== Request ==
Put every line of the items below into a numbered list, leaving out any blank lines.

(Saved data entries)
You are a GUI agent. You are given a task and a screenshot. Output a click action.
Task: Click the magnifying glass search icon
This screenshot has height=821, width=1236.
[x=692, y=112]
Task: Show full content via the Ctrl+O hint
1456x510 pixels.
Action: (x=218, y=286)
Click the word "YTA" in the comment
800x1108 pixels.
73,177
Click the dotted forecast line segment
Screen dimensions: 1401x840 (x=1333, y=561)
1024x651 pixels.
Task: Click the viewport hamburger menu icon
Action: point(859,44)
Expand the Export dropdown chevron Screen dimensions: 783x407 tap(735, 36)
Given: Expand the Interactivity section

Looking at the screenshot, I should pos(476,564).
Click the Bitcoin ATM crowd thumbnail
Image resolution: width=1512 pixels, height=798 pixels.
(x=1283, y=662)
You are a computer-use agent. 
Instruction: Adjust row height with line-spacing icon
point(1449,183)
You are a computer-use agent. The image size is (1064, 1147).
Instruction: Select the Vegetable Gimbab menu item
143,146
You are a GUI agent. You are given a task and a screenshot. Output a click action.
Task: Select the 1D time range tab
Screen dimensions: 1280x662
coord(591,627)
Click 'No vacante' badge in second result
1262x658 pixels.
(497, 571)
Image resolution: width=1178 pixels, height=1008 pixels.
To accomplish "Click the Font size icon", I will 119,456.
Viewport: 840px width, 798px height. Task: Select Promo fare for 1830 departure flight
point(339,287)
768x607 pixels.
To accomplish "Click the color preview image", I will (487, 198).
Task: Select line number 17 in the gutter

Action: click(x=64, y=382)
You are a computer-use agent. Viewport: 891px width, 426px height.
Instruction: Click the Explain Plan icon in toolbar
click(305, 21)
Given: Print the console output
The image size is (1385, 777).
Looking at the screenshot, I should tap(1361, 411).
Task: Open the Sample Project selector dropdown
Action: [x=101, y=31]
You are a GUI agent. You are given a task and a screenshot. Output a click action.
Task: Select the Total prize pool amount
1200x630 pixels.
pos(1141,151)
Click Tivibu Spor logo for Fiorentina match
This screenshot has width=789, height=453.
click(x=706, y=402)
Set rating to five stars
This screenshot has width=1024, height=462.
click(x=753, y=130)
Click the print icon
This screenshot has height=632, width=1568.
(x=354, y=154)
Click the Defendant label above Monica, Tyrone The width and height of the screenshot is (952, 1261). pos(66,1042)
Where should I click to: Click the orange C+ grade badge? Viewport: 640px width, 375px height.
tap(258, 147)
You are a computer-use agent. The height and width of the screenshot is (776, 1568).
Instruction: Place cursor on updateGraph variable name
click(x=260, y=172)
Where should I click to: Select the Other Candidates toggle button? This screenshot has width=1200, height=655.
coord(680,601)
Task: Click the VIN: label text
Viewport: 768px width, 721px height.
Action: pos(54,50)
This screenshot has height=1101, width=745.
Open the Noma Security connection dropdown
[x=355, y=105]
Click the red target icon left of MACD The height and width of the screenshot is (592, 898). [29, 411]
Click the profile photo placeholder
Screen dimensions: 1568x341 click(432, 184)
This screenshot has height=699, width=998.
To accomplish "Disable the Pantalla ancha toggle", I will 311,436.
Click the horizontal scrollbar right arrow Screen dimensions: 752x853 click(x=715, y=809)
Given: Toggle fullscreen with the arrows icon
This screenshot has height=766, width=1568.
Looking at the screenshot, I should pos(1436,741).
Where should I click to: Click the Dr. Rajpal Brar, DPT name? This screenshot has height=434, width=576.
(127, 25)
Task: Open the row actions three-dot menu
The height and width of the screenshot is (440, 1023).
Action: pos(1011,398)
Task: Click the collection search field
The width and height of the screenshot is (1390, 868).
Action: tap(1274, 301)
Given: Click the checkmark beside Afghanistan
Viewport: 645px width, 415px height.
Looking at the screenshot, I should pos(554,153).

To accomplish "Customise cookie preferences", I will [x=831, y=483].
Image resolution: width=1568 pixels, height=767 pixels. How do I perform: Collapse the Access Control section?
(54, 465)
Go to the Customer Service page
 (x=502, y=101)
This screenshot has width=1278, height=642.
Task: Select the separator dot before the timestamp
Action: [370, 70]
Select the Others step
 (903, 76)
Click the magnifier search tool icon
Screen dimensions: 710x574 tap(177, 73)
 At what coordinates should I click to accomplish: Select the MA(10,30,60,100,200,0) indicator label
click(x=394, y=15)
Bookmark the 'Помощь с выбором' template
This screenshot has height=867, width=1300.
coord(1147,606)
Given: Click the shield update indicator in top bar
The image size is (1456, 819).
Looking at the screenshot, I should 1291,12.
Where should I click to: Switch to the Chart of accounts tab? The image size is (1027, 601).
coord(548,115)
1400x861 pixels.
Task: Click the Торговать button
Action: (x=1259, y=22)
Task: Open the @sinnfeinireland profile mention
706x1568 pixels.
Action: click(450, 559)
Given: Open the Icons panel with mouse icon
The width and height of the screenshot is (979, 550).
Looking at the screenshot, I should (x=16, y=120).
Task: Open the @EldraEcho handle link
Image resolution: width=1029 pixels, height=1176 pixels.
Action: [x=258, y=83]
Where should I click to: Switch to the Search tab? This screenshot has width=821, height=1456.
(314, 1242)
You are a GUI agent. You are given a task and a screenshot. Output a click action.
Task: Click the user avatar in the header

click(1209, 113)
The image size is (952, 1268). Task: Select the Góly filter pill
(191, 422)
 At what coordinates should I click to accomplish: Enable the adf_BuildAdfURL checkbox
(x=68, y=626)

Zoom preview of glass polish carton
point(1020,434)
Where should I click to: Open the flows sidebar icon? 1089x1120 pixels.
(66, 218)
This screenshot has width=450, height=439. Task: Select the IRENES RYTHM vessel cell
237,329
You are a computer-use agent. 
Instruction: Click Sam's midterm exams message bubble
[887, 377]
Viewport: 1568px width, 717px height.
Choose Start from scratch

== Answer to the exercise ==
1. You are a GUI agent. You are given a task and a screenshot. Output a click action.
2. Task: Click the magnifying glass search icon
3. This screenshot has height=821, width=1236.
4. [x=692, y=112]
5. Task: Show full content via the Ctrl+O hint
6. 1456x510 pixels.
7. Action: (x=218, y=286)
8. Click the word "YTA" in the comment
9. 800x1108 pixels.
10. 73,177
11. Click the dotted forecast line segment
12. Screen dimensions: 1401x840 (x=1333, y=561)
13. 1024x651 pixels.
14. Task: Click the viewport hamburger menu icon
15. Action: point(859,44)
16. Expand the Export dropdown chevron Screen dimensions: 783x407 tap(735, 36)
17. Given: Expand the Interactivity section
18. Looking at the screenshot, I should pos(476,564).
19. Click the Bitcoin ATM crowd thumbnail
20. Image resolution: width=1512 pixels, height=798 pixels.
21. (x=1283, y=662)
22. You are a computer-use agent. 
23. Instruction: Adjust row height with line-spacing icon
24. point(1449,183)
25. You are a computer-use agent. The image size is (1064, 1147).
26. Instruction: Select the Vegetable Gimbab menu item
27. 143,146
28. You are a GUI agent. You are given a task and a screenshot. Output a click action.
29. Task: Select the 1D time range tab
30. Screen dimensions: 1280x662
31. coord(591,627)
32. Click 'No vacante' badge in second result
33. 1262x658 pixels.
34. (497, 571)
35. Image resolution: width=1178 pixels, height=1008 pixels.
36. To accomplish "Click the Font size icon", I will 119,456.
37. Viewport: 840px width, 798px height. Task: Select Promo fare for 1830 departure flight
38. point(339,287)
39. 768x607 pixels.
40. To accomplish "Click the color preview image", I will (487, 198).
41. Task: Select line number 17 in the gutter
42. Action: click(x=64, y=382)
43. You are a computer-use agent. Viewport: 891px width, 426px height.
44. Instruction: Click the Explain Plan icon in toolbar
45. click(305, 21)
46. Given: Print the console output
47. The image size is (1385, 777).
48. Looking at the screenshot, I should tap(1361, 411).
49. Task: Open the Sample Project selector dropdown
50. Action: [x=101, y=31]
51. You are a GUI agent. You are given a task and a screenshot. Output a click action.
52. Task: Select the Total prize pool amount
53. 1200x630 pixels.
54. pos(1141,151)
55. Click Tivibu Spor logo for Fiorentina match
56. This screenshot has width=789, height=453.
57. click(x=706, y=402)
58. Set rating to five stars
59. This screenshot has width=1024, height=462.
60. click(x=753, y=130)
61. Click the print icon
62. This screenshot has height=632, width=1568.
63. (x=354, y=154)
64. Click the Defendant label above Monica, Tyrone The width and height of the screenshot is (952, 1261). pos(66,1042)
65. Where should I click to: Click the orange C+ grade badge? Viewport: 640px width, 375px height.
66. tap(258, 147)
67. You are a computer-use agent. The height and width of the screenshot is (776, 1568).
68. Instruction: Place cursor on updateGraph variable name
69. click(x=260, y=172)
70. Where should I click to: Select the Other Candidates toggle button? This screenshot has width=1200, height=655.
71. coord(680,601)
72. Task: Click the VIN: label text
73. Viewport: 768px width, 721px height.
74. Action: pos(54,50)
75. This screenshot has height=1101, width=745.
76. Open the Noma Security connection dropdown
77. [x=355, y=105]
78. Click the red target icon left of MACD The height and width of the screenshot is (592, 898). [29, 411]
79. Click the profile photo placeholder
80. Screen dimensions: 1568x341 click(432, 184)
81. This screenshot has height=699, width=998.
82. To accomplish "Disable the Pantalla ancha toggle", I will 311,436.
83. Click the horizontal scrollbar right arrow Screen dimensions: 752x853 click(x=715, y=809)
84. Given: Toggle fullscreen with the arrows icon
85. This screenshot has height=766, width=1568.
86. Looking at the screenshot, I should pos(1436,741).
87. Where should I click to: Click the Dr. Rajpal Brar, DPT name? This screenshot has height=434, width=576.
88. (127, 25)
89. Task: Open the row actions three-dot menu
90. The height and width of the screenshot is (440, 1023).
91. Action: pos(1011,398)
92. Task: Click the collection search field
93. The width and height of the screenshot is (1390, 868).
94. Action: tap(1274, 301)
95. Given: Click the checkmark beside Afghanistan
96. Viewport: 645px width, 415px height.
97. Looking at the screenshot, I should pos(554,153).
98. To accomplish "Customise cookie preferences", I will [x=831, y=483].
99. Image resolution: width=1568 pixels, height=767 pixels. How do I perform: Collapse the Access Control section?
100. (54, 465)
101. Go to the Customer Service page
102.  (x=502, y=101)
103. This screenshot has width=1278, height=642.
104. Task: Select the separator dot before the timestamp
105. Action: [370, 70]
106. Select the Others step
107.  (903, 76)
108. Click the magnifier search tool icon
109. Screen dimensions: 710x574 tap(177, 73)
110.  At what coordinates should I click to accomplish: Select the MA(10,30,60,100,200,0) indicator label
111. click(x=394, y=15)
112. Bookmark the 'Помощь с выбором' template
113. This screenshot has height=867, width=1300.
114. coord(1147,606)
115. Given: Click the shield update indicator in top bar
116. The image size is (1456, 819).
117. Looking at the screenshot, I should 1291,12.
118. Where should I click to: Switch to the Chart of accounts tab? The image size is (1027, 601).
119. coord(548,115)
120. 1400x861 pixels.
121. Task: Click the Торговать button
122. Action: (x=1259, y=22)
123. Task: Open the @sinnfeinireland profile mention
124. 706x1568 pixels.
125. Action: click(450, 559)
126. Given: Open the Icons panel with mouse icon
127. The width and height of the screenshot is (979, 550).
128. Looking at the screenshot, I should (x=16, y=120).
129. Task: Open the @EldraEcho handle link
130. Image resolution: width=1029 pixels, height=1176 pixels.
131. Action: [x=258, y=83]
132. Where should I click to: Switch to the Search tab? This screenshot has width=821, height=1456.
133. (314, 1242)
134. You are a GUI agent. You are given a task and a screenshot. Output a click action.
135. Task: Click the user avatar in the header
136. click(1209, 113)
137. The image size is (952, 1268). Task: Select the Góly filter pill
138. (191, 422)
139.  At what coordinates should I click to accomplish: Enable the adf_BuildAdfURL checkbox
140. (x=68, y=626)
141. Zoom preview of glass polish carton
142. point(1020,434)
143. Where should I click to: Open the flows sidebar icon? 1089x1120 pixels.
144. (66, 218)
145. This screenshot has width=450, height=439. Task: Select the IRENES RYTHM vessel cell
146. 237,329
147. You are a computer-use agent. 
148. Instruction: Click Sam's midterm exams message bubble
149. [887, 377]
150. Viewport: 1568px width, 717px height.
151. Choose Start from scratch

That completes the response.